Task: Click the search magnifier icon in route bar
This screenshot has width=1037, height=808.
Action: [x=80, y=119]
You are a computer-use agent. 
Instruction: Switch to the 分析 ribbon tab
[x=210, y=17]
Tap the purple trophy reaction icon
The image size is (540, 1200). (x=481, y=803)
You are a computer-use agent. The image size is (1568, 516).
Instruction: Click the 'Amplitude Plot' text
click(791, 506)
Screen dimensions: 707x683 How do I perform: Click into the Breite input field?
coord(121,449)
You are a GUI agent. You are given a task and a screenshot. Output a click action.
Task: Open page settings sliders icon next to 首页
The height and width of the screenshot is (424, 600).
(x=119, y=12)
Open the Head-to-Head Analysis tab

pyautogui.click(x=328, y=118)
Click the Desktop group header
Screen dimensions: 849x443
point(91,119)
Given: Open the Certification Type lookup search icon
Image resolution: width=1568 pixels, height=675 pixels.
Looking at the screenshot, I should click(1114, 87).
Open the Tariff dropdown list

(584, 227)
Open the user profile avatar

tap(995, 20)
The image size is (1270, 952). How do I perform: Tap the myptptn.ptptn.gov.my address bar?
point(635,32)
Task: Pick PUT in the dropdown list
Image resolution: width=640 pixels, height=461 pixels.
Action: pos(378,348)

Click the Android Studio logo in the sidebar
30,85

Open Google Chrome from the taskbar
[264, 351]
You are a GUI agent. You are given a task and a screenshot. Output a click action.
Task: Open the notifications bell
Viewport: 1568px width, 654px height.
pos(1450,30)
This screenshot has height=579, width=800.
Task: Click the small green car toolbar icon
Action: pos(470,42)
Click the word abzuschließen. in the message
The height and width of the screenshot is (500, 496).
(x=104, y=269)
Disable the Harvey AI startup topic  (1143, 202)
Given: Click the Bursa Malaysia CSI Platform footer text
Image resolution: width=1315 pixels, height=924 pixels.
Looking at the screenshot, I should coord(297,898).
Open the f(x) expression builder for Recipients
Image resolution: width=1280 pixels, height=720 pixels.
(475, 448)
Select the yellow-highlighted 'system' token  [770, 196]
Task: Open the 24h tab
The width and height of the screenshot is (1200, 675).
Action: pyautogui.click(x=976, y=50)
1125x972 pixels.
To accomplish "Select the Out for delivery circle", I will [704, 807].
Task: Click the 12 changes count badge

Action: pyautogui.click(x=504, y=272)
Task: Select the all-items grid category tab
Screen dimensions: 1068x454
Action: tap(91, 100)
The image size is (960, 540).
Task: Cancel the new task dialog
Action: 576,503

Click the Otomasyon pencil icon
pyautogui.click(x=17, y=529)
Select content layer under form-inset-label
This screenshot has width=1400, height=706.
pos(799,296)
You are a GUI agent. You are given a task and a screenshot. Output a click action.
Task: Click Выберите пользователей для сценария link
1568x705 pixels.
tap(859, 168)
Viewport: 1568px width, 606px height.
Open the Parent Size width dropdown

WORK INSTRUCTION:
Spot every line in the entries that includes the word "search", and copy each one out.

YOUR RESPONSE:
Task: Click the search magnifier icon in route bar
Given: Open the Certification Type lookup search icon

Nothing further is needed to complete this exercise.